All of the entries need to be written out again, exactly as they are.

------

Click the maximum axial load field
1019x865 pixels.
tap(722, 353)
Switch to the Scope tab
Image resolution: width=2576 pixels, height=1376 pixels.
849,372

------

= Your solution =
Click the maximum axial load field
1019x865 pixels.
tap(722, 353)
Switch to the Scope tab
Image resolution: width=2576 pixels, height=1376 pixels.
849,372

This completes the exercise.